Today, things suddenly look different, even though I haven’t done anything (except test other USB live systems). When I select Ubuntu in rEFInd, I only get to the GRUB prompt! I have no idea what’s going on. Haiku still boots as usual, but Ubuntu gets stuck at the GRUB prompt. And here I am now. There are tons of “solutions” on the web, but which one is the right one, and it all looks kind of complicated…

What should I do? Thanks for your help.

It is easy to get into the EFI Partition out from Haiku. That are the Infos about my system. It would be nice If I just could edit the grub.cfg.

Does someone have any idea?

Thanks!

Maybe the Grub Configurator, (edit: Customizer) available for Linux, helps?

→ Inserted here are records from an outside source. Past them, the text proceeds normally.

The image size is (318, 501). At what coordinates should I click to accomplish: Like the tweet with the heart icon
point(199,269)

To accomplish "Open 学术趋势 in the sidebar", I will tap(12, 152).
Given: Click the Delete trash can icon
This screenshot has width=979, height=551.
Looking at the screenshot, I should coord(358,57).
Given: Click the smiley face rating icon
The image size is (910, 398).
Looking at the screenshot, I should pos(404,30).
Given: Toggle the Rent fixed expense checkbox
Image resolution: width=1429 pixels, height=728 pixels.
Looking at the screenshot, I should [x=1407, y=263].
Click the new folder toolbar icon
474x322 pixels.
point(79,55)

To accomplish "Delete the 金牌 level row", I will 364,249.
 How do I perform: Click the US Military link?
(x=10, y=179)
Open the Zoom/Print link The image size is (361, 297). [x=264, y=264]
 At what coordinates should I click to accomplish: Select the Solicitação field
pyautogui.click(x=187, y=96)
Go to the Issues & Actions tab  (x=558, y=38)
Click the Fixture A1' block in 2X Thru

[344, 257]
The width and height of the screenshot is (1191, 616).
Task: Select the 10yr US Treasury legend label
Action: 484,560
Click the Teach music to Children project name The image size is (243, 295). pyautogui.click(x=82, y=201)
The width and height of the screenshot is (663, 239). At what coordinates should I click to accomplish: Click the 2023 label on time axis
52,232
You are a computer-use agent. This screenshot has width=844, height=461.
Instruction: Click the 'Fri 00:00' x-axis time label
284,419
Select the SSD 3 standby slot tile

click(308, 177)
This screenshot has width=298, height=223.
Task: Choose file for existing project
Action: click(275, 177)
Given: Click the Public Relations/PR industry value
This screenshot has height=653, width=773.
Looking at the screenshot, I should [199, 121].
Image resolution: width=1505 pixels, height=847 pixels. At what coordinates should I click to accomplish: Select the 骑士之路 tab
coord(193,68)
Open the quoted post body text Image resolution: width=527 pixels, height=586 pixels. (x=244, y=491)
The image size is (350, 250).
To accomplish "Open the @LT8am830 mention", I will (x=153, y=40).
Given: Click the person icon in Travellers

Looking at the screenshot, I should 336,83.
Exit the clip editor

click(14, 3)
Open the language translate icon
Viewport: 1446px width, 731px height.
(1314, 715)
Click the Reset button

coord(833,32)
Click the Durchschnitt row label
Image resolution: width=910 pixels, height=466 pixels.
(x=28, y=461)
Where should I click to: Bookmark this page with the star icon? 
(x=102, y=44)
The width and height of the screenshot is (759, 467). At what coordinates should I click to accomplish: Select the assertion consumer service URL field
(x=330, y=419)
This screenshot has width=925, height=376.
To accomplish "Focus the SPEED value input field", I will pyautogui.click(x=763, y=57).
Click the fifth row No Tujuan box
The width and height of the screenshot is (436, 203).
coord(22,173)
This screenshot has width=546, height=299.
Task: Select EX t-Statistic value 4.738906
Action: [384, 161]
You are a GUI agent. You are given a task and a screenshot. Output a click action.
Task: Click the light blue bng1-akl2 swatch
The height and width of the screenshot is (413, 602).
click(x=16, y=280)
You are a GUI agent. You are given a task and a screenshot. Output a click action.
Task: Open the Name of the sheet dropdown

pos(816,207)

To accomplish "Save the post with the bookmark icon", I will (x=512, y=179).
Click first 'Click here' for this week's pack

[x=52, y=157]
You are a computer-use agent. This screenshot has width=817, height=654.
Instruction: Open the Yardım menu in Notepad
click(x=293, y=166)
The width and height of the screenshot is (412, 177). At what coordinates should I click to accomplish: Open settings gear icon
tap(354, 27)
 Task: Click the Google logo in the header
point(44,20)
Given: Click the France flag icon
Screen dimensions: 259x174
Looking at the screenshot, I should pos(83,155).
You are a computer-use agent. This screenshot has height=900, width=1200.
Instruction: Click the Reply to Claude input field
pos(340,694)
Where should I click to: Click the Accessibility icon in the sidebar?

https://linuxconfig.org/how-to-install-grub-customizer-on-linux-all-major-distros

That didn’t help either. I even got the tool to run from a live system, but it still doesn’t work. No matter which partition I try with the tool, I get error messages (e.g., no fstab found). The EFI partition is /dev/sda1 and the one with Ubuntu is /dev/sda2.

I also read up on the various solutions on the internet, but none of them helped. Even reinstalling Grub itself didn’t work.

I’m at a loss and frustrated!

What I also don’t understand is why Grub is still needed at all if rEFInd is installed and would also work. Can’t I just teach rEFInd to boot Ubuntu directly?

I have a nearly identical setup (Haiku and Xubuntu) and it works. On the EFI partition you need a folder and in that folder you need the Ubuntu kernel as an EFI application. Not as vmlinuz (image). Now you “simply” need to find the Ubuntu EFI app… (maybe not so simple).

Edit: On my PC booting the vmlinuz image envokes “grubx64” or so, while booting the EFI image happens without Grub, directly from rEFInd.